"That the Constitution is not a league, confederacy, or compact between the people of the several States in their sovereign capacity, but a government proper, founded on the adoption of the people, and creating direct relations between itself and individuals. That no State authority has power to dissolve these relations. That as to certain purposes the people of the United States are one people."
Nullification, attempted first on account of a protective tariff to foster home and young industries and for needed revenue to carry on the Federal government, was in two years, by its author, Calhoun, transferred, for a new cause on which to attempt to justify it— from the tariff to domestic slavery. Calhoun soon discovered and admitted that the South could not be united against the North and for disunion on opposition to a protective tariff. He therefore promptly sought an opportunity to bring forward in Congress the slavery question, and to attack the "agitators" and opponents of slavery extension in the North, and to threaten disunion if the institution of slavery was not permitted to dictate the political policy of the Republic.

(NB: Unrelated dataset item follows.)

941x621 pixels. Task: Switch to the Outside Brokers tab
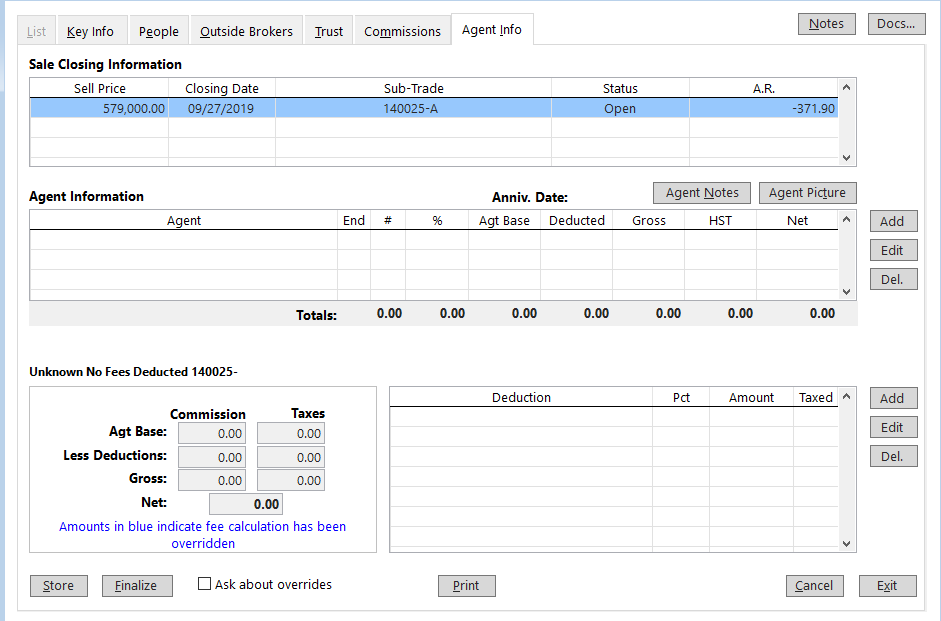tap(245, 30)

The exact method of reviving in Congress the whole subject of slavery so soon after nullification had been so signally suppressed by Jackson is worth briefly stating.
President Jackson, in his Annual Message, December, 1835, called attention to attempts to use the mails to circulate matter calculated to excite slaves to insurrection, but he did not recommend any legislation to prevent it. Mr. Calhoun moved in the Senate that so much of the message relating to mail transportation of incendiary publications be referred to a select committee of five.
He was made chairman of this committee, and, on his request, three others from the South, with but one from the North, were put on the committee, and he promptly made an elaborate and carefully- prepared report, going into the whole doctrine of states-rights and nullification.
In it he said:
"That the States which form our Federal Union are sovereign and independent communities, bound together by a constitutional compact, and are possessed of all the powers belonging to distinct and separate States, etc.
"The Compact itself expressly provides that all powers not delegated are reserved to the States and the people. . . . On returning to the Constitution, it will be seen that, while the power of defending the country against external danger is found among the enumerated, the instrument is wholly silent as to the power of defending the internal peace and security of the States: and of course reserves to the States this important power, etc.
"It belongs to slave-holding States, whose institutions are in danger, and not to Congress, as is supposed by the message, to determine what papers are incendiary and intended to excite insurrection among the slaves, etc.
"It has already been stated that the States which comprise our Federal Union are sovereign and independent communities, united by a constitutional compact. Among its members the laws of nations are in full force and obligation, except as altered or modified by the compact, etc.